PROBLEM STATEMENT - Take the data below and copy exactly the lines starting at the one with "Given: Select the FXT" and finishing at the one with "This screenshot has height=442, width=952.", both included.

DATASET EXCERPTS -
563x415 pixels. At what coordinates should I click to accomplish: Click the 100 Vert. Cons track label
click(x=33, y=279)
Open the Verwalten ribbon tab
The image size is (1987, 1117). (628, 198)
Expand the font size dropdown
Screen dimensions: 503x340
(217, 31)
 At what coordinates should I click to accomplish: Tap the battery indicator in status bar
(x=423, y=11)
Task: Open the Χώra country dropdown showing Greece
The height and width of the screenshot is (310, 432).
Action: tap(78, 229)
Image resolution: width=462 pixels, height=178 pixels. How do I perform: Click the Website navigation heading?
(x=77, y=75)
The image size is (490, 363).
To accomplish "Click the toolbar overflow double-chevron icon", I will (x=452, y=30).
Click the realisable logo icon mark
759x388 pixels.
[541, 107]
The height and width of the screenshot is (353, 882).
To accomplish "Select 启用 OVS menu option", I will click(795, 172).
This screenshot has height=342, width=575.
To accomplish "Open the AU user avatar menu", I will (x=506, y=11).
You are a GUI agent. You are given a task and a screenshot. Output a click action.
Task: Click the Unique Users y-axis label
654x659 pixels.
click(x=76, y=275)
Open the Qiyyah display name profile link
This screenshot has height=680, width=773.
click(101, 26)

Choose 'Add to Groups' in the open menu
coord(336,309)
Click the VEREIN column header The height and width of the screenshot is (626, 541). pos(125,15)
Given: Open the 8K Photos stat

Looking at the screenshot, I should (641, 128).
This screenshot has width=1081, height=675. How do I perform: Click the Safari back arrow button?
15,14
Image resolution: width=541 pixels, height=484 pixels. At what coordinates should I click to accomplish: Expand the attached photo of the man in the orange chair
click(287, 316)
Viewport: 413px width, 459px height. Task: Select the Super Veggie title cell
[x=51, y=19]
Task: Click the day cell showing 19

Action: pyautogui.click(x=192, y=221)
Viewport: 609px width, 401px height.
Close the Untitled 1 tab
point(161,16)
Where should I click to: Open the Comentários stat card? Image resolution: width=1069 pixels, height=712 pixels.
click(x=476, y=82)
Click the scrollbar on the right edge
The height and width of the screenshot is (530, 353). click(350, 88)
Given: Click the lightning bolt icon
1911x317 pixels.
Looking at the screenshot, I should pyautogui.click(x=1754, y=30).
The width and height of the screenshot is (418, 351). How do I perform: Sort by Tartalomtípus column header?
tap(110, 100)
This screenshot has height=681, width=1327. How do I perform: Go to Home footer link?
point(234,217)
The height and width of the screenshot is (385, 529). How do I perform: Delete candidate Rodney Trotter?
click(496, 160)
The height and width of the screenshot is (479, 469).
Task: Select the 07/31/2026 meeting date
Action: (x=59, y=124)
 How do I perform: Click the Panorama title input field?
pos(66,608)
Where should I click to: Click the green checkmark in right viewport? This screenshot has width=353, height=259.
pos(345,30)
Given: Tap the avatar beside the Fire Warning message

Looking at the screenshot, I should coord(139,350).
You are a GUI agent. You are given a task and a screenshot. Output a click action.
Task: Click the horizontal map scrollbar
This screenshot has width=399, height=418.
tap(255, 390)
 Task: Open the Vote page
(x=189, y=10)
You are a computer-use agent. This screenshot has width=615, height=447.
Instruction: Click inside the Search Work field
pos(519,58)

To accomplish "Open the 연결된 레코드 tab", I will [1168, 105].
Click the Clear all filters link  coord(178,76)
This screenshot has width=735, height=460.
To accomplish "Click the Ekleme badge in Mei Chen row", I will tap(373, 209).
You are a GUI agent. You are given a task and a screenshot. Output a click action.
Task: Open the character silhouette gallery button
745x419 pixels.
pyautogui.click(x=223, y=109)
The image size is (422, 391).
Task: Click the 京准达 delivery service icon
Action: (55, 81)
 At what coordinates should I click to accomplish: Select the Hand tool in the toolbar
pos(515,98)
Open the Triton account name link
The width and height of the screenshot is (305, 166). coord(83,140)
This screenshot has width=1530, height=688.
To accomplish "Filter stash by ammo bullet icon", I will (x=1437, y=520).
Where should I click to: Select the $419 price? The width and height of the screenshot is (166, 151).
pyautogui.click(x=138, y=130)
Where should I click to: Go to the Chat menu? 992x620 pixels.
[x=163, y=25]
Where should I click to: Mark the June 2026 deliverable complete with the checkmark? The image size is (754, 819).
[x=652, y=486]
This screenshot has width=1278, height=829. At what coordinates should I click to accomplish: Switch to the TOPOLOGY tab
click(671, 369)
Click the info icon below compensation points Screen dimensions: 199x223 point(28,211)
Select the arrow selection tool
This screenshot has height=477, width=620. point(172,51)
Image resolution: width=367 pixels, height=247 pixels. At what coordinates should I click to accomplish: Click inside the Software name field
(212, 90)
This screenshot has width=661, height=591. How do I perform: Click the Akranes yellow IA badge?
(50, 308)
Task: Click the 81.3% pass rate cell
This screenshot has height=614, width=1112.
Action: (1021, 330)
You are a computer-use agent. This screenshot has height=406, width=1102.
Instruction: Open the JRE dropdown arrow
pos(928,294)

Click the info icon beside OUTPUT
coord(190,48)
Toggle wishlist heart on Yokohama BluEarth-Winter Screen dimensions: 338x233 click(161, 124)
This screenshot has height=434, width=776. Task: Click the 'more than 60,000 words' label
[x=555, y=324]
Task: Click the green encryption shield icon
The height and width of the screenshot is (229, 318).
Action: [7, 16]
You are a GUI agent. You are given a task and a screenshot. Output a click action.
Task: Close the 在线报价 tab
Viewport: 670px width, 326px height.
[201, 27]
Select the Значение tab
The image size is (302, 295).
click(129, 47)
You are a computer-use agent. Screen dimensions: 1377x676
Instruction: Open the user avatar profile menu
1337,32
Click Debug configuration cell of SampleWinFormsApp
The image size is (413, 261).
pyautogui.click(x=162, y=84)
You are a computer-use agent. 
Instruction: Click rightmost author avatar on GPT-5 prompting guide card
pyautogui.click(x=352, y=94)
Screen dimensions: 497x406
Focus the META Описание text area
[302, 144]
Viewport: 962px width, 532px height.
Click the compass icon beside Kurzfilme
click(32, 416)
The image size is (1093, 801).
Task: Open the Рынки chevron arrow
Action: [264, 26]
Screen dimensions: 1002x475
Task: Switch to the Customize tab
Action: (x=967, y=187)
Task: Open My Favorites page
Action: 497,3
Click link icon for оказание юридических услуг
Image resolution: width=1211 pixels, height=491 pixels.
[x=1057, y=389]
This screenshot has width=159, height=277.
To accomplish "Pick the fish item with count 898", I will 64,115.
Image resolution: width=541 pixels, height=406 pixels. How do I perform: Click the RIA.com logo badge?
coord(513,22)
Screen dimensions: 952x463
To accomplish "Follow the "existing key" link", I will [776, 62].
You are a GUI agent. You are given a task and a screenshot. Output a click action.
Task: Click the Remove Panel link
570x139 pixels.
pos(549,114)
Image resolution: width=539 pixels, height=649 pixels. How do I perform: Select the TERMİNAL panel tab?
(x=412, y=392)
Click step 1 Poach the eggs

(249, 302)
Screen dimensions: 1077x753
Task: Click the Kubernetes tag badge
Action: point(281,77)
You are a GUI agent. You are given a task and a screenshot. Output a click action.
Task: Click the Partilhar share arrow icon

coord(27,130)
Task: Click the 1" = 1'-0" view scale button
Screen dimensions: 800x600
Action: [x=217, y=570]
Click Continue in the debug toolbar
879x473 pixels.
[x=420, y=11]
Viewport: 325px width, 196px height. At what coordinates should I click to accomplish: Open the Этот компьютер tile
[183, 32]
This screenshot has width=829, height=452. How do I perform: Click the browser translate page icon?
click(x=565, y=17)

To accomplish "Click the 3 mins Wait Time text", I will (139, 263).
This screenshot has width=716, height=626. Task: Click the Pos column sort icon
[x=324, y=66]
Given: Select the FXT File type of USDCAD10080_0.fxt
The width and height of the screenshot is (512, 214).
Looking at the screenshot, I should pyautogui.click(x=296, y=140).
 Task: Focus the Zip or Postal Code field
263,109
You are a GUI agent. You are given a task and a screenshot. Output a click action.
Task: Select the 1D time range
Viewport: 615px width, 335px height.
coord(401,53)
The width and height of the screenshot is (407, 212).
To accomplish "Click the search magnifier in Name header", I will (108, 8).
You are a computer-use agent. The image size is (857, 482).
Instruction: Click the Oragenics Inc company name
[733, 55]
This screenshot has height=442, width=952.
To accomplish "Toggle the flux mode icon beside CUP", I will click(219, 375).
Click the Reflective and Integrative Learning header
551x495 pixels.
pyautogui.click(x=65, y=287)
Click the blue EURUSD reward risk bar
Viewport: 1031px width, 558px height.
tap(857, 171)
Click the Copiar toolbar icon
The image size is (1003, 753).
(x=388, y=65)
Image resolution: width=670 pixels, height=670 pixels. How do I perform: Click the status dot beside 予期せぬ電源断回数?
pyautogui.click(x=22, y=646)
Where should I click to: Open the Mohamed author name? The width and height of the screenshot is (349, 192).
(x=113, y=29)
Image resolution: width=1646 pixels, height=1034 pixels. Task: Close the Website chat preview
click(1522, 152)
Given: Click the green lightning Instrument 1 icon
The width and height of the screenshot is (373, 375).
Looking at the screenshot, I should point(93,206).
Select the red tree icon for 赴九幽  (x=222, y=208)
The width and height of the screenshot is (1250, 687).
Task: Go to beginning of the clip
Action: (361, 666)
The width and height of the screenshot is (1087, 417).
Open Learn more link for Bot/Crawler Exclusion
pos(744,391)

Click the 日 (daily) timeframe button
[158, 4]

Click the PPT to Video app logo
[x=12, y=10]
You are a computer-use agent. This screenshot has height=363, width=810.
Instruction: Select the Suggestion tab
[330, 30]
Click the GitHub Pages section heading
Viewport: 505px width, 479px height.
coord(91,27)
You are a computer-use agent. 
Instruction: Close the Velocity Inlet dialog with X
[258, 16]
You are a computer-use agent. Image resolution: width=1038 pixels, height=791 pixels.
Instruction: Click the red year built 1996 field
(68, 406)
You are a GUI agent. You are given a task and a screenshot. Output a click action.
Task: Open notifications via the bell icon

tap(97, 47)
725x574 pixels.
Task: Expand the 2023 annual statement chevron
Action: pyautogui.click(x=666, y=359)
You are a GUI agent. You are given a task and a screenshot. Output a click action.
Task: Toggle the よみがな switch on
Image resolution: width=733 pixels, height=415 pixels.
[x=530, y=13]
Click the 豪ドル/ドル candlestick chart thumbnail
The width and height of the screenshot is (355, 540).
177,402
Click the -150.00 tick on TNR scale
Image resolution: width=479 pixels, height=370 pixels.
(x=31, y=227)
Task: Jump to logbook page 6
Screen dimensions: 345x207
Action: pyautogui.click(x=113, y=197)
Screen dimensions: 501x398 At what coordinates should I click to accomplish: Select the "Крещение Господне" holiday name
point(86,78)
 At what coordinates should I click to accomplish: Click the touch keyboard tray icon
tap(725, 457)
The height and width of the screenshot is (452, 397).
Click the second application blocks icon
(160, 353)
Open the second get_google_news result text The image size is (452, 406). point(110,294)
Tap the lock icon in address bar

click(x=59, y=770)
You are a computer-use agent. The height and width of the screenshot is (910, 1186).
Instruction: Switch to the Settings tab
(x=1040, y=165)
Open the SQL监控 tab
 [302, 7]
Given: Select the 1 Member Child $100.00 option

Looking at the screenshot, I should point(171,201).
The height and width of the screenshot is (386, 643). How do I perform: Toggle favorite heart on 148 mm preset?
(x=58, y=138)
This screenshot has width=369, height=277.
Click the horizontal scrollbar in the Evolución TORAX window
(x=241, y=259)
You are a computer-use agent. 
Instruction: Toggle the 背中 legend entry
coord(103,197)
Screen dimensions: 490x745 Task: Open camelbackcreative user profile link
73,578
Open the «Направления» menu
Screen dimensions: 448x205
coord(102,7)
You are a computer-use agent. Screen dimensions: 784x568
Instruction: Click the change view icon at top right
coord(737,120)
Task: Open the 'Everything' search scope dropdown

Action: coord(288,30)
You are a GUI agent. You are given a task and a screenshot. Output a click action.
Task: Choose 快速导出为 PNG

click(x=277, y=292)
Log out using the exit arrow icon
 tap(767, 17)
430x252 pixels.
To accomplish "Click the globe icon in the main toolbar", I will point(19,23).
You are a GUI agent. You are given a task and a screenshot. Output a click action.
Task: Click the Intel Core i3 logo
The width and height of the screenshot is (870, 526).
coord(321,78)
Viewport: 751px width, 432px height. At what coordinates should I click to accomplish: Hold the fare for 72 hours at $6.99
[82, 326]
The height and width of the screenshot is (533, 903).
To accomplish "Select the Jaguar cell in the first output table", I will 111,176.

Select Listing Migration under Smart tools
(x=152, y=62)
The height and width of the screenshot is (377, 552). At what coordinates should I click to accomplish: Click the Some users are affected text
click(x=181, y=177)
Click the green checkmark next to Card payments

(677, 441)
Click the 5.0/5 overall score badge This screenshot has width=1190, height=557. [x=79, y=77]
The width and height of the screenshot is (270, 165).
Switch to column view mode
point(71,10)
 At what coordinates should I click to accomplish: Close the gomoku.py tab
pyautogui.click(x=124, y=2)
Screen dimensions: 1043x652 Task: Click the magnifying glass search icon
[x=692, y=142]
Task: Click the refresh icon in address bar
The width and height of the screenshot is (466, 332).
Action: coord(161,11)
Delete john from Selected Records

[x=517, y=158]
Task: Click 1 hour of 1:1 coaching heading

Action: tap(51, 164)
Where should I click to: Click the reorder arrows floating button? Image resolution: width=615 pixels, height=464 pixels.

RESPONSE TO THIS TASK -
Given: Select the FXT File type of USDCAD10080_0.fxt
The width and height of the screenshot is (512, 214).
Looking at the screenshot, I should pyautogui.click(x=296, y=140).
 Task: Focus the Zip or Postal Code field
263,109
You are a GUI agent. You are given a task and a screenshot. Output a click action.
Task: Select the 1D time range
Viewport: 615px width, 335px height.
coord(401,53)
The width and height of the screenshot is (407, 212).
To accomplish "Click the search magnifier in Name header", I will (108, 8).
You are a computer-use agent. The image size is (857, 482).
Instruction: Click the Oragenics Inc company name
[733, 55]
This screenshot has height=442, width=952.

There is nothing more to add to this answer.